At first I was taken a-back by how quiet his Constantine was, but then again, when it comes to Keanu a 'less-is-more' approach in his lines usually works for the better (there are some well dodgy lines that he just couldn't pull off, no matter how cool the man is).
And as for all the changes, the move to the States, the bucket of water, the bloody crucifix gun, they're all aceptable. By the time he actually uses that gun you want Constantine to start kicking some serious demon ass, the first of which being Gavin Rossdale, the Bush-man himself, with a much meatier role than his other half had in Aviator.
Sure, it has it's flaws. whilst this is the first time I've seen CGI used effectively enough for something of the supernatural genre since 'The Frighteners', the design of the demons was a tad bit on the... well... naff side. The half breeds were alright. The angel was alright. The actual demons in hell? Fucking crap. That said, Mnemoth looked pretty cool (an insect-type demon thingey).
But the one thing, the one thing that ruined it form being an A- movie for me was the last ten minutes. That last resolution (Spoiler Alert!) when Constantine makes peace with heaven and (possibly) quits smoking.
Constantine. Quitting smoking. Yeah right.
The fuckers had to endure a dose of lethal lung cancer, not once, but twice in his lifetime in the comic books, and he still smokes thirty a day. You expect me to believe after just one experience with saving the world he'd switch to nicotine gum?! Fuck off!

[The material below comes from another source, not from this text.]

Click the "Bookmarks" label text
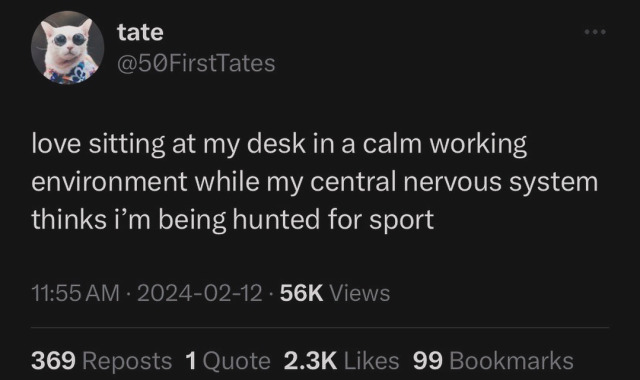Viewport: 640px width, 380px height. tap(511, 361)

Here's the other thing: Constantine's a con-man. In the movie, for reasons you will discover when watching the film, Constantine slices his wrists because he knows his soul is damned and Satan himself would come to pick up his soul if he ever died. The whole thing is a trick to get Satan up there to see what was happening so that he could stop it, and thus Satan owes Constantine. Instead of being selfish, Constantine asks that a soul that is in hell (one of the characters) is sent back to heaven (giving ol' nick the finger in the process). Through this sacrifice, just before Satan tries to take him away, heaven opens up to take him because he did something selfless. Satan won't have none of this, he wants his soul with a vengeance, and pulls out his lung cancer and lets him live so that he may sin again.
Now, to me, him asking for that soul in hell to be sent back to heaven was not self-less. I think it was a fucking con. This is Constantine we're talking about here! He doesn't play for either side, he's just surviving. Then again, that's just just my opinion.
So yeah, fanboys hear me out! It's actually alright! This is not LXG, ladies and gents, and it's definitely not Batman & Robin or, God have mercy on us, Catwoman. It's not Spiderman or X Men or Hellboy either, but it can stand up on it's own right, so check it out. I still can't believe they released the thing in Malaysia to begin with.